If you asked your doctors what you could do to protect yourself from losing your mental abilities, what do you think their answer will be? Most likely, exercise.

New guidelines from the American Academy of Neurology call for doctors to recommend twice-weekly exercise to people with mild cognitive impairment (MCI) — a drop-off in memory and other mental abilities that is greater than the usual changes that accompany aging. While noticeable, this drop-off usually isn't severe enough yet to interfere much with day-to-day activities.

“Exercising might slow down the rate at which you would progress from mild cognitive impairment to dementia.”

The Academy's guidelines for MCI had not changed since 2001.
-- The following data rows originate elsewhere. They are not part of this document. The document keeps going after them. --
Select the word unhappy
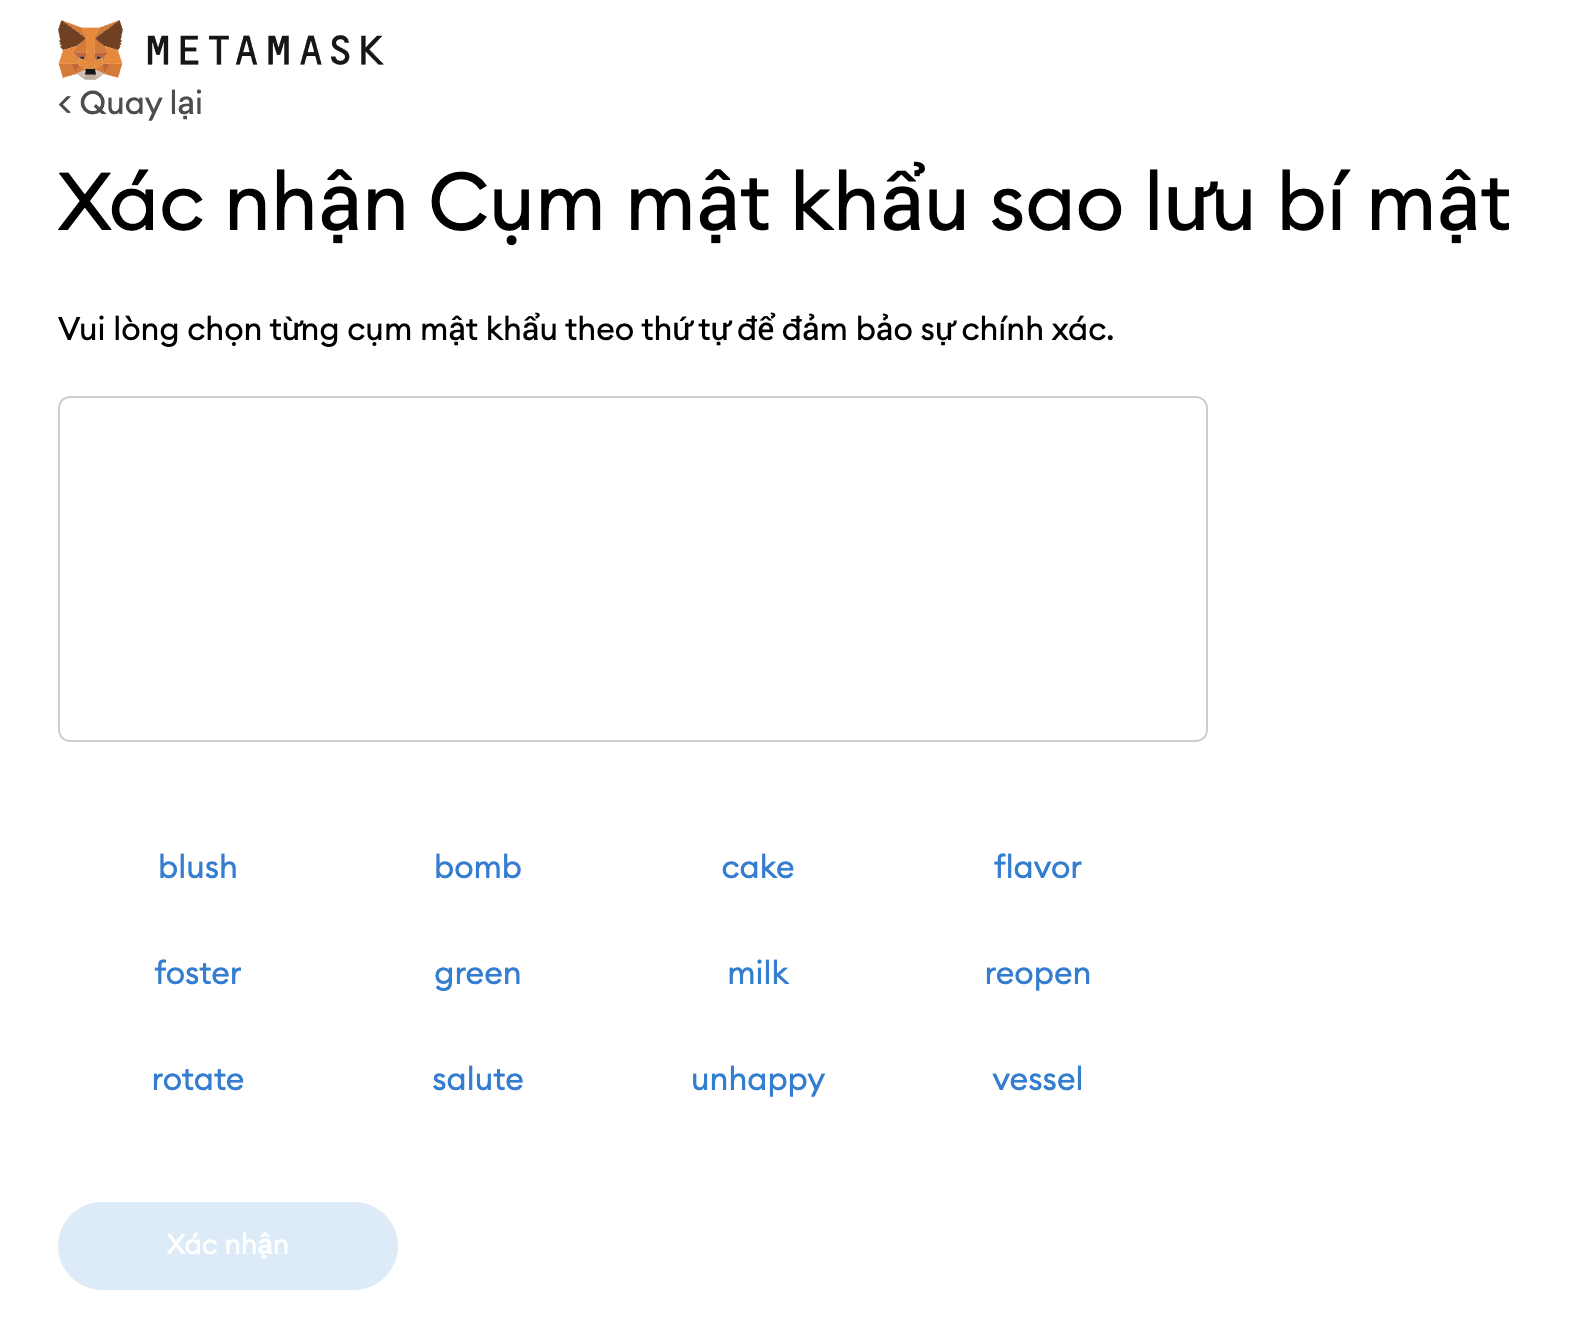 [x=758, y=1079]

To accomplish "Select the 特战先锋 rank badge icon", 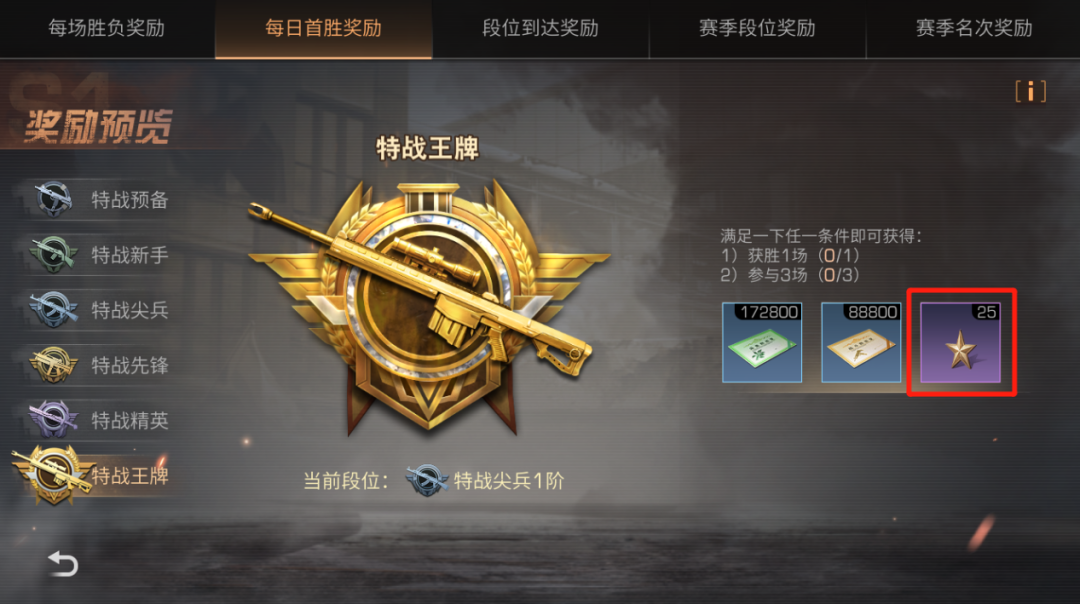I will coord(53,364).
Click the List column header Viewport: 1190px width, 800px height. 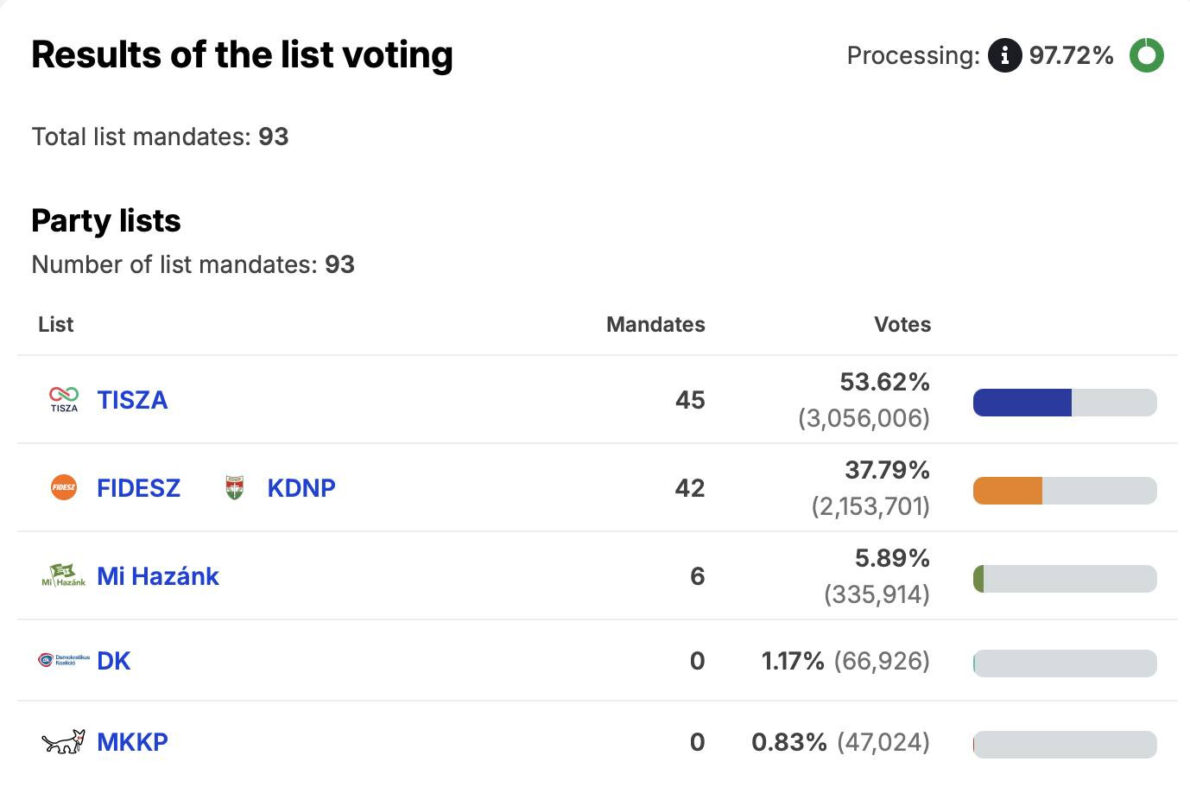(56, 324)
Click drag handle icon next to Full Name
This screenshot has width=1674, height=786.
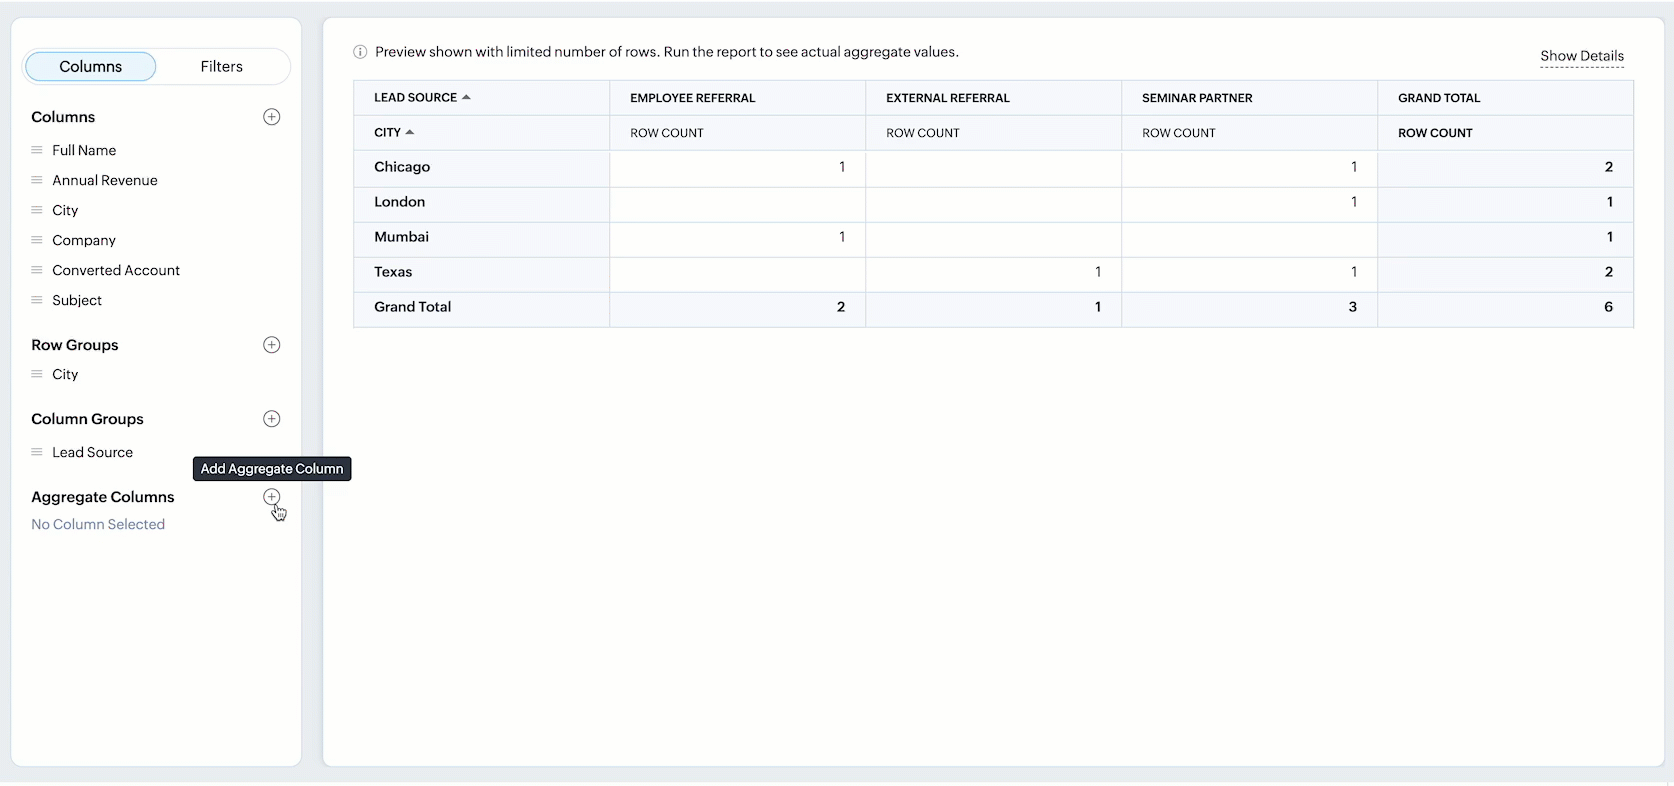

Studies showing tangible mental benefits for those who exercise regularly have been appearing for years. One found that people who exercised the most cut their risk of Alzheimer's in half. Because it has been so difficult to prove that exercise was the factor responsible for these benefits, medical guidelines have been slow to follow.

Medicine does change with the times, however. Just as your doctor's recommendations are not exactly the same as they were 20 years ago, more and more doctors are coming around to the possibility of a link between exercise and staving off mental decline. It certainly can't hurt.

“Regular physical exercise has long been shown to have heart health benefits, and now we can say exercise also may help improve memory for people with mild cognitive impairment,” said the guidelines' lead author, Ronald Petersen, a Professor of Neurology at the Mayo Clinic, in a statement.

Petersen encourages people to do whatever aerobic exercise they like for 150 minutes a week. You just need to get your heart rate up for 30 minutes five times a week or 50 minutes three times a week. It doesn't matter if you walk briskly, jog, row, use a treadmill, stationary bike, elliptical trainer or play a sport.

The level of exertion should be enough to work up a bit of a sweat but doesn't need to be so rigorous that you can't hold a conversation. “Exercising might slow down the rate at which you would progress from mild cognitive impairment to dementia,” Petersen added. In addition to exercise, the Academy also recommends seniors stop taking medications that may be impairing cognition.

The guidelines were published in Neurology. A summary is freely available.